Pourquoi fallait-il réformer l’ordonnance de 1959 relative aux lois de finances ?

L’ordonnance de 1959 relative aux lois de finances est abrogée depuis le 1er janvier 2005. Plusieurs raisons ont conduit à la réformer, et en définitive à élaborer une nouvelle "Constitution financière", la loi organique du 1er août 2001 relative aux lois de finances (LOLF).

Les gestionnaires critiquaient le texte. Ils le trouvaient très juridique, fixant des règles précises au prix d’une déresponsabilisation des acteurs, et certains concepts (notamment l’emploi public) n’étaient qu’imparfaitement respectés. L’ordonnance de 1959 n’a pas non plus empêché la persistance du déficit budgétaire, dont beaucoup estimaient que la résorption passait par de nouvelles méthodes de gestion inspirées d’autres pays.

Le Parlement voulait bénéficier d’une meilleure information et exercer un meilleur contrôle sur les finances publiques.

Enfin, des modifications profondes étaient intervenues dans les finances publiques :

  • la décentralisation, qui augmente le poids financier des collectivités territoriales et complexifie leurs rapports financiers avec l’État ;
  • le développement des finances sociales, avec la création des lois de financement de la sécurité sociale (1996) ;
  • l’influence de la construction européenne, notamment de l’encadrement des politiques budgétaires nationales par le pacte de stabilité et de croissance (1997).

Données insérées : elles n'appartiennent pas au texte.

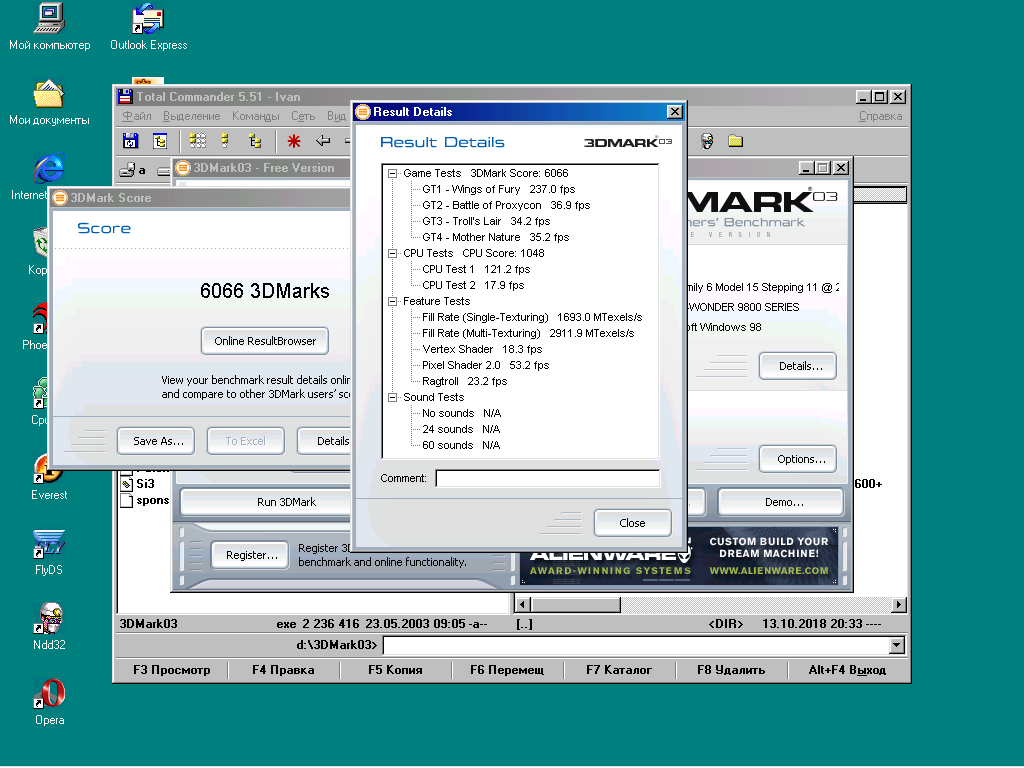Screen dimensions: 1024x768
Task: Click the Comment text field
Action: click(547, 478)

L’ordonnance de 1959 était caractérisée par sa stabilité : elle n’avait été modifiée que deux fois, uniquement sur des points de procédure parlementaire. Mais elle était contestée depuis longtemps (plus de trente projets de réformes avaient échoué) et le consensus autour de la nécessité de la réformer a finalement permis d’élaborer la LOLF.